• _Prompt_
Search the records for the word "value". Copy every line where it appears.

• _Working data_
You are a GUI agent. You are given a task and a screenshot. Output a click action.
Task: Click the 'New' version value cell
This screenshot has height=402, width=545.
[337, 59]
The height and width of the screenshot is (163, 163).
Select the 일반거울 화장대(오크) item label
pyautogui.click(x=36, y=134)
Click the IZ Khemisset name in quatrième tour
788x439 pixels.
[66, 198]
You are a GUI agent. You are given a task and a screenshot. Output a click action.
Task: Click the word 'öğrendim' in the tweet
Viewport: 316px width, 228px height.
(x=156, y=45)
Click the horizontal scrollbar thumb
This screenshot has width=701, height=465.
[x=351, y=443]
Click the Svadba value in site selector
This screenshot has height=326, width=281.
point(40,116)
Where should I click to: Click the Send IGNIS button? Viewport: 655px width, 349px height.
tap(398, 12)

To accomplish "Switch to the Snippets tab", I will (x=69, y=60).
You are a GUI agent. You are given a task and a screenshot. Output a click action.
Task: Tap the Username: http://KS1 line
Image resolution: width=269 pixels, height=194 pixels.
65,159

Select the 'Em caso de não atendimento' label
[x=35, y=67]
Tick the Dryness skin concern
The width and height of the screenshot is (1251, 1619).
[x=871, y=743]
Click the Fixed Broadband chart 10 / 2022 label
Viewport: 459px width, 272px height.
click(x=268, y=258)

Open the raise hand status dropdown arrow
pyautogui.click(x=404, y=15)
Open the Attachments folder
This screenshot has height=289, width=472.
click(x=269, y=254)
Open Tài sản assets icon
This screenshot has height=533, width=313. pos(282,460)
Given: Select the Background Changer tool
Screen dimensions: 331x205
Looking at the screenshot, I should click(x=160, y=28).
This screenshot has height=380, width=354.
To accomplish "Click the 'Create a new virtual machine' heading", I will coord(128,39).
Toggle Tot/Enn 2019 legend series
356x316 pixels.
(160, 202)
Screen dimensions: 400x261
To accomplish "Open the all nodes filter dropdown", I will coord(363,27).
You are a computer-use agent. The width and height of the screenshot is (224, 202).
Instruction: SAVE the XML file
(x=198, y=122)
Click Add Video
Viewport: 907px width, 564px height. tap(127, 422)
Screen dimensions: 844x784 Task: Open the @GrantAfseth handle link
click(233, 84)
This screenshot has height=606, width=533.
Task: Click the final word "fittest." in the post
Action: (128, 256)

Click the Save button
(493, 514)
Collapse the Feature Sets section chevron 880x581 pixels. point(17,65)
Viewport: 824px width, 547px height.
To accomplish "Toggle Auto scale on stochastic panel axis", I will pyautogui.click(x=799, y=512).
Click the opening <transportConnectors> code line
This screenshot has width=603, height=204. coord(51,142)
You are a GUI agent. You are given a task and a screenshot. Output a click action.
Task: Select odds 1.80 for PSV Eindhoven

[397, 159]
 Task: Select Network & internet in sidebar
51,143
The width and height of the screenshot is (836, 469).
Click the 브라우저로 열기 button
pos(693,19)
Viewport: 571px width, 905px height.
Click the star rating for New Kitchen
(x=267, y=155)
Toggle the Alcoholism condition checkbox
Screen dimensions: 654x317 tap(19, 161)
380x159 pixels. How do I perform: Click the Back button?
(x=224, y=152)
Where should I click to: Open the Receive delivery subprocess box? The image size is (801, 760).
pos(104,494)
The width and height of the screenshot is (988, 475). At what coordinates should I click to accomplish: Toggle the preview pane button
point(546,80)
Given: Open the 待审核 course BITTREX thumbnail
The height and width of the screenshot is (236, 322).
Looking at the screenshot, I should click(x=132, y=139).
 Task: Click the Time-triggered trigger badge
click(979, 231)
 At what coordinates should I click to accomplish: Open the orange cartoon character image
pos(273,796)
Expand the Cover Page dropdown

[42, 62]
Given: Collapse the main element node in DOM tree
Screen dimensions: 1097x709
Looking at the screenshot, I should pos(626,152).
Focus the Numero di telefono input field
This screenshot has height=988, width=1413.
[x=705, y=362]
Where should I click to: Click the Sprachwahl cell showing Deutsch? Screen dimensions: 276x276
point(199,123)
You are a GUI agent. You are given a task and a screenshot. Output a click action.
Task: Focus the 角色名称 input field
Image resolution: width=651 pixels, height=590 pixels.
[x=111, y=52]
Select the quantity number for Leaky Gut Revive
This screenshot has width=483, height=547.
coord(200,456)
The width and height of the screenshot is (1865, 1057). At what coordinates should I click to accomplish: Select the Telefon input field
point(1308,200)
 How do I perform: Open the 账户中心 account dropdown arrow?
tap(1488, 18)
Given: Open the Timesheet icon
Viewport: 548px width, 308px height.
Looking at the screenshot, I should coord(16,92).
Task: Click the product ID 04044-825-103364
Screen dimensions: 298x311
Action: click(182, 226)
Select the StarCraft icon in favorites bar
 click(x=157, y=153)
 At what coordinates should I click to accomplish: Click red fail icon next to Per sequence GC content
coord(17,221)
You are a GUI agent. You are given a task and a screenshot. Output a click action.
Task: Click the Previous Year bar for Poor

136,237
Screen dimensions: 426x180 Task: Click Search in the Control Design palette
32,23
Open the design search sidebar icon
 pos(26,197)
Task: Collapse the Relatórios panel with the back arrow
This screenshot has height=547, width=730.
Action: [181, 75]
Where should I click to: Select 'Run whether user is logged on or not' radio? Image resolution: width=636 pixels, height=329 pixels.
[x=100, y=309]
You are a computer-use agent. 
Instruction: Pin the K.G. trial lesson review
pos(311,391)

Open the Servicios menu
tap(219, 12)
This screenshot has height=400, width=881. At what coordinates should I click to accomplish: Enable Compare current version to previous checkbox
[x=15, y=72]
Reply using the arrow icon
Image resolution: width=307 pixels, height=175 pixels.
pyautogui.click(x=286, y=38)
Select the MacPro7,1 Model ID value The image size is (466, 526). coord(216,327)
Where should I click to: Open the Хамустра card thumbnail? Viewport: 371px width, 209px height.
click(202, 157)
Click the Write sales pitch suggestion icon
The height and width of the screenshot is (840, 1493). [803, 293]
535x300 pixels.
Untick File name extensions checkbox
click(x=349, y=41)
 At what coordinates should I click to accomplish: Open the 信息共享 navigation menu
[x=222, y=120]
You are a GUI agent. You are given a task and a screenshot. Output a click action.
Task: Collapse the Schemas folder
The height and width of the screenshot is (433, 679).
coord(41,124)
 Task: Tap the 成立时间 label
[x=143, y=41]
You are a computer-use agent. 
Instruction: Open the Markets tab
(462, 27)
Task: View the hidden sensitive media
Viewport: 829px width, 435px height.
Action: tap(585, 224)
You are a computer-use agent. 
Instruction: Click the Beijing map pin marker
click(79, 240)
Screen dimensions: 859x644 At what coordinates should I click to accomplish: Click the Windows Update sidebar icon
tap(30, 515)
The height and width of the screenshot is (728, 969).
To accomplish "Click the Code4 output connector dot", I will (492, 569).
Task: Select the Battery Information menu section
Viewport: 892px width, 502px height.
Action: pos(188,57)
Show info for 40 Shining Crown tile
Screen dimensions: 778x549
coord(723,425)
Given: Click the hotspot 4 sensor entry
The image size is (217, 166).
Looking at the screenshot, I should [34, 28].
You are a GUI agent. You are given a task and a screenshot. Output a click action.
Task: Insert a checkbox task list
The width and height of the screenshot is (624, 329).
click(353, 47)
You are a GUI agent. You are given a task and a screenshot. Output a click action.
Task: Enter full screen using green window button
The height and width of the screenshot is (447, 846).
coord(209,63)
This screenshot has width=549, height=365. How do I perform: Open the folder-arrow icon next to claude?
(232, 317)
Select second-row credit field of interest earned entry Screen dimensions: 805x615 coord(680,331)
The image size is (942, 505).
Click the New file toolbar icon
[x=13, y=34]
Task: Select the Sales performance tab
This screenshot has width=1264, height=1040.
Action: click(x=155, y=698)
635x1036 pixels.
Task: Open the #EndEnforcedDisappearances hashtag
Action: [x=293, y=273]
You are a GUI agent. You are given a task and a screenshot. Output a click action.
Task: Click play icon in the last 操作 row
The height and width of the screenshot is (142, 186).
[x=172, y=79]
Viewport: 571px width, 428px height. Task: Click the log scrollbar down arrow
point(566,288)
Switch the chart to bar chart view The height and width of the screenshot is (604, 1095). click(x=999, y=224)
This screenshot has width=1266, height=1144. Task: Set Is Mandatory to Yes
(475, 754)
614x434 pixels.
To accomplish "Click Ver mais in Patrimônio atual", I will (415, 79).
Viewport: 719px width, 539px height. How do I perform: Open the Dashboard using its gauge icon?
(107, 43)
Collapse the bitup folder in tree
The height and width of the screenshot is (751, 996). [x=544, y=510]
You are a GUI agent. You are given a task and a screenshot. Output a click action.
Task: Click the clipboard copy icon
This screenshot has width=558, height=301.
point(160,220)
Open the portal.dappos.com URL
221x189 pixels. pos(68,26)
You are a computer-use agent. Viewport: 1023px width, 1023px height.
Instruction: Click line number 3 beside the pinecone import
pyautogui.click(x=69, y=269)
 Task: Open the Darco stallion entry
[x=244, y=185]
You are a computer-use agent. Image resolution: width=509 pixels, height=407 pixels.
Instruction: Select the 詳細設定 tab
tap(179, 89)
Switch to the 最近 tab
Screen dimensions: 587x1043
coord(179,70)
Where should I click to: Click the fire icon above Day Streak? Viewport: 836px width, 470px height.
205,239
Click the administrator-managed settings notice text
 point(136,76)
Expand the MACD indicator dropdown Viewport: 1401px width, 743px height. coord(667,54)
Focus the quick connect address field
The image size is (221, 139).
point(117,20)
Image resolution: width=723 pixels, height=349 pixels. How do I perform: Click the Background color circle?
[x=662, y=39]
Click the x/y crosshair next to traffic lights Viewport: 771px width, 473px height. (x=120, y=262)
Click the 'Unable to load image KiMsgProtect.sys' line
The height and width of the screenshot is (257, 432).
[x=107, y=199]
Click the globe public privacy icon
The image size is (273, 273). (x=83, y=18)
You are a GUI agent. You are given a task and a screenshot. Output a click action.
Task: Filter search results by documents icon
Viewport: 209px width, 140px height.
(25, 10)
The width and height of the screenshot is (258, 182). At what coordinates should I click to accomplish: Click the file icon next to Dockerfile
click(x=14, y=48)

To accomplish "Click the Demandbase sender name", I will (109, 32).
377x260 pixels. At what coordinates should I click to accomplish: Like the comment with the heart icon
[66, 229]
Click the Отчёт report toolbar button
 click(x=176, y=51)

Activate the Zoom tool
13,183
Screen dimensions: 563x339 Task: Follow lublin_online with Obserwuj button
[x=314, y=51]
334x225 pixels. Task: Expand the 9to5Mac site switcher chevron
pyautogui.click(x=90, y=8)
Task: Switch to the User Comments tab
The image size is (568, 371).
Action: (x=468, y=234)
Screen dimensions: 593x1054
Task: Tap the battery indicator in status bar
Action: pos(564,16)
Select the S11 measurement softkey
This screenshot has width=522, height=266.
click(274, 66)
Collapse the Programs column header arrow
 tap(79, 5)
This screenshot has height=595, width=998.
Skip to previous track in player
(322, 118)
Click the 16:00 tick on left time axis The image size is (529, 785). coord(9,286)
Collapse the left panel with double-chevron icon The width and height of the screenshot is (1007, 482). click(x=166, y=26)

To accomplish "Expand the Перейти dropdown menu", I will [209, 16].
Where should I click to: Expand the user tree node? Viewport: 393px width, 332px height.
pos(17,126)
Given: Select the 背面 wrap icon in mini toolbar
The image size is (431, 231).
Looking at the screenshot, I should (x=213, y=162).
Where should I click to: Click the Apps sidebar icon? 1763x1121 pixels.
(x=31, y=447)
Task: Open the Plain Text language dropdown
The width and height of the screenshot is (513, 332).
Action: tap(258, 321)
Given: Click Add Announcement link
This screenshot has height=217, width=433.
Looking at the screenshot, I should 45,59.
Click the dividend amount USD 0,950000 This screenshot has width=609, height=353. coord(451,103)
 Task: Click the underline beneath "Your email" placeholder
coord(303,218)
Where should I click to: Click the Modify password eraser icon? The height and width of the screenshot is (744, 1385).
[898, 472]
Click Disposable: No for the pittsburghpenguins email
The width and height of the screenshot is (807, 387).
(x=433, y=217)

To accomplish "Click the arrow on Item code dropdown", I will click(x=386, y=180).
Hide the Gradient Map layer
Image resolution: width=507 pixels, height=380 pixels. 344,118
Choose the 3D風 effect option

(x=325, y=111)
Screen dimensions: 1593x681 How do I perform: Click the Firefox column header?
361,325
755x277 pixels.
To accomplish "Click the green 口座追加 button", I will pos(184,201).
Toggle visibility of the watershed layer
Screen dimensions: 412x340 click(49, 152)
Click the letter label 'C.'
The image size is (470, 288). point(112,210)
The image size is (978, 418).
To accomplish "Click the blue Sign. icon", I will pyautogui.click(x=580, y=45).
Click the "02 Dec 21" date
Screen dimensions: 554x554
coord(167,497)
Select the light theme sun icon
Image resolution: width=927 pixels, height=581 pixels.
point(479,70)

• _Reply_
Task: Click the 'New' version value cell
Click the Svadba value in site selector
Select the MacPro7,1 Model ID value The image size is (466, 526). coord(216,327)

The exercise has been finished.